We now seem to be living in the Age of High C, a period when every fight is Armageddon, and every issue is either the key to national survival or the doorway to ruin.
This habit seems especially pronounced in the way President Obama’s adversaries treat him. It’s odd that so many continue to see Obama as a radical and a socialist even as the Dow hits record levels and the wealthy continue to do very nicely. If he is a socialist, he is surely the most incompetent practitioner in the history of Marxism.
The reaction to Obama is part of a larger difficulty that involves pretending we are philosophically far more divided than we are. In all of the well-off democracies, even people who actually call themselves social- ists no longer claim to have an alternative to the market as the primary creator and distributor of goods and services.

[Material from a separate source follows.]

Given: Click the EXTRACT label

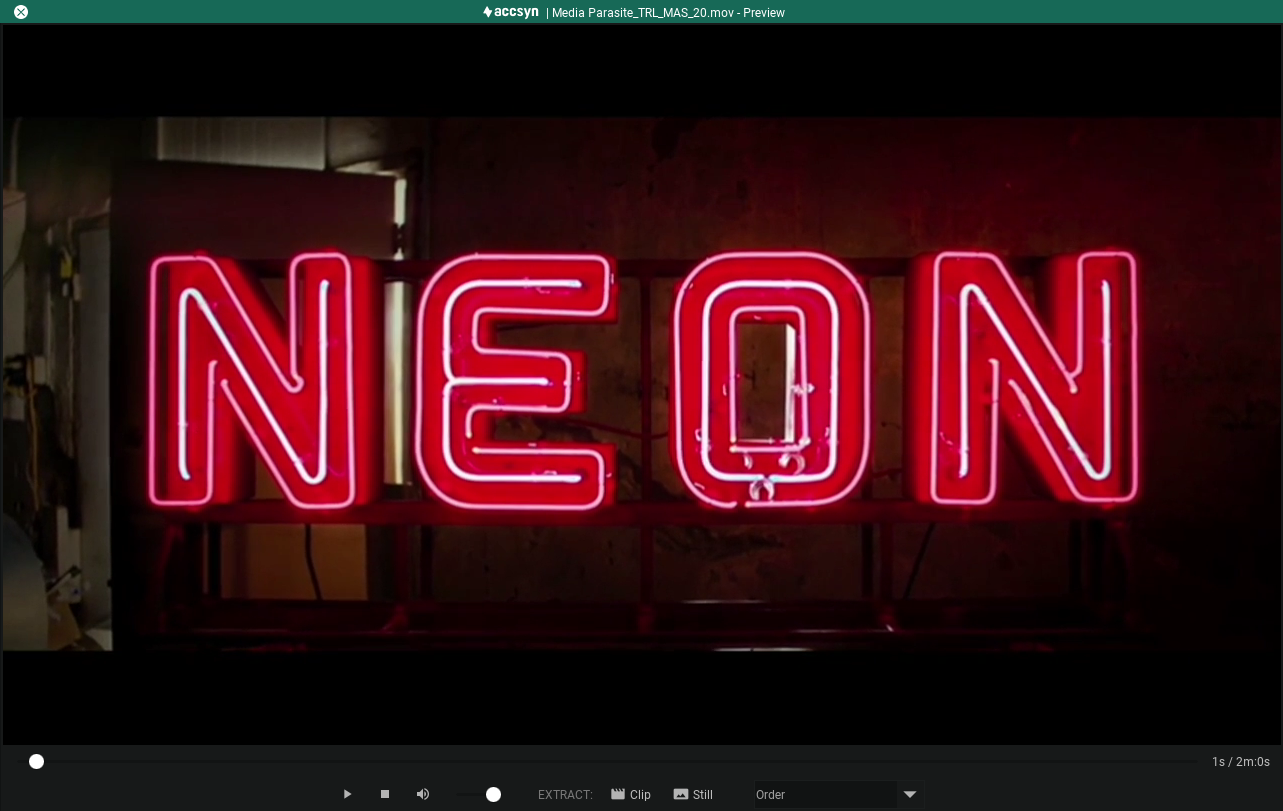Looking at the screenshot, I should tap(565, 795).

But let’s dream a little and assume that the American left signed on to the proposals put forward by Lane Kenworthy of San Diego in his challenging (and, by the way, very promarket) book “Social Democratic America,” published earlier this year. Kenworthy’s argument is that we can “successfully embrace both flexibility and security, both competition and social justice.”
His program, he says, would cost around 10 percent of our GDP. Now that’s a lot of money. Yet would such a level of expenditure signal the death of our constitutional system? Would it make us like, say, Cuba? No, and no. It might make us a little more like Germany.

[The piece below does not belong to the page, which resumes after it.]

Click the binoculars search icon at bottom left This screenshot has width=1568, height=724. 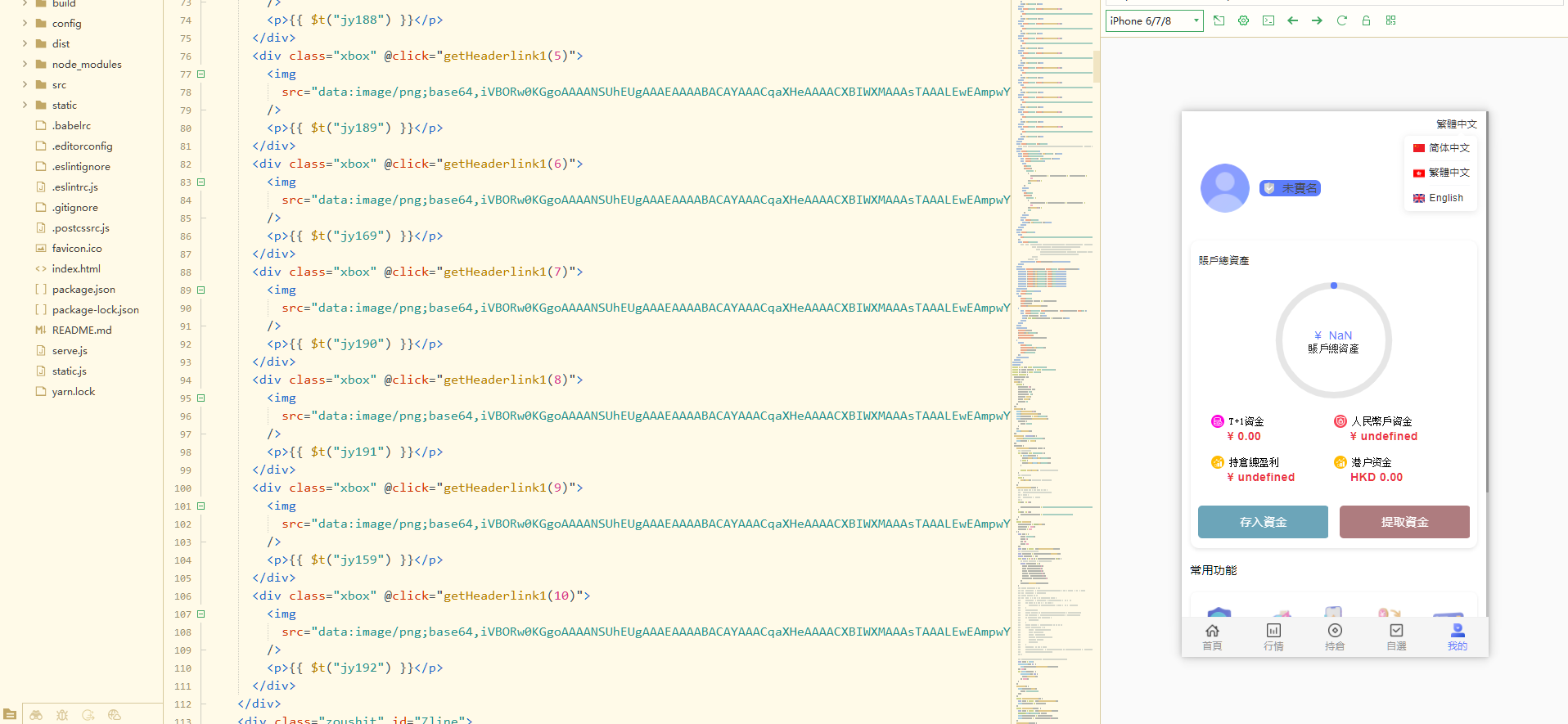click(36, 715)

And when it comes to High C, there’s nothing quite like our culture wars in which disagreements about social issues are seen as battles between libertines and bigots.
The ideological resolution I’d suggest for the new year is that all sides stop fighting and pool their energies to easing the marriage and family crisis that is engulfing working-class Americans.
This would require liberals to acknowledge what the vast majority of them already prac- tice: that, all things being equal, kids are better off with two loving and engaged parents. It would require conservatives to acknowledge that many of the pressures on families are economic and that the decline of well-paying blue-collar work is causing huge disruptions in family formation.
Disagreement is one of the joys of freedom, so I am all for tough political and philosophical competition. But our democratic system would be healthier if it followed the Greenfield rule and reserved the harshest invective for things that are genuinely monstrous.